4- Zhipeng Yu et al. Food Science & Human Wellness (2020)
Biological evaluation and interaction mechanism of beta-site APP cleaving enzyme 1 inhibitory pentapeptide from egg albumin
Inhibition of beta-site APP cleaving enzyme1 (BACE1) is one of the most promising therapeutic approaches for Alzheimer’s disease. To find natural products for the treatment of Alzheimer’s disease, absorption, distribution, metabolism, excretion and toxicity (ADMET) properties and in vitro BACE1 inhibitory activity of the peptides isolated from egg albumin were evaluated.
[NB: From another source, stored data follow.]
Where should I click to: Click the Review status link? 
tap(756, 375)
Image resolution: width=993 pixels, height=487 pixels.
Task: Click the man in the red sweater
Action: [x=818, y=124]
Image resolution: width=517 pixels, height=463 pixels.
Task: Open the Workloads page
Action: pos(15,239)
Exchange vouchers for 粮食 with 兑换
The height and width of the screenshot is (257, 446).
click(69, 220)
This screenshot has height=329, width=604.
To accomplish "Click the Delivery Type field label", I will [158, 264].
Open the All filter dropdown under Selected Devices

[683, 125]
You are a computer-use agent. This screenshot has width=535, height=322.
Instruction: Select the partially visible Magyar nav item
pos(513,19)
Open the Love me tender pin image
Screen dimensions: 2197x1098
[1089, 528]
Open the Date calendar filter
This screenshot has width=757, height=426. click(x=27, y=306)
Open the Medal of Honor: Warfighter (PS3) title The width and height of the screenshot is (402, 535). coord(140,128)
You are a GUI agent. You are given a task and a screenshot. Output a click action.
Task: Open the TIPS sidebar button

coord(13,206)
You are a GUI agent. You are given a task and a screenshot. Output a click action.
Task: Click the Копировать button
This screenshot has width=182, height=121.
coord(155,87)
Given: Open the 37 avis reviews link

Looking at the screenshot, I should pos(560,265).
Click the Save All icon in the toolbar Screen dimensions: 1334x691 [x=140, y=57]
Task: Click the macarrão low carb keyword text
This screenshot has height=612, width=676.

Then, molecular docking and molecular dynamics simulation were used to explain the molecular mechanism of the interactions between BACE1 and peptides. The IC50 value of peptide KLPGF, with satisfactory ADMET properties, against BACE1 was (8.30 ± 0.56) mmol/L. Molecular docking revealed that KLPGF contacted with the residues of BACE1’s active sites through twelve hydrogen bonds interactions, two hydrophobic interactions, one electrostatic interaction, and two Pi-cation interactions. The 5 ns molecular dynamics simulations confirmed that the structure of KLPGF with BACE1 was stable. Peptide KLPGF contacted the residues Lys321, Asp228, and Asn233 with stable hydrogen bonds. KLPGF may be a potential anti-BACE1 candidate.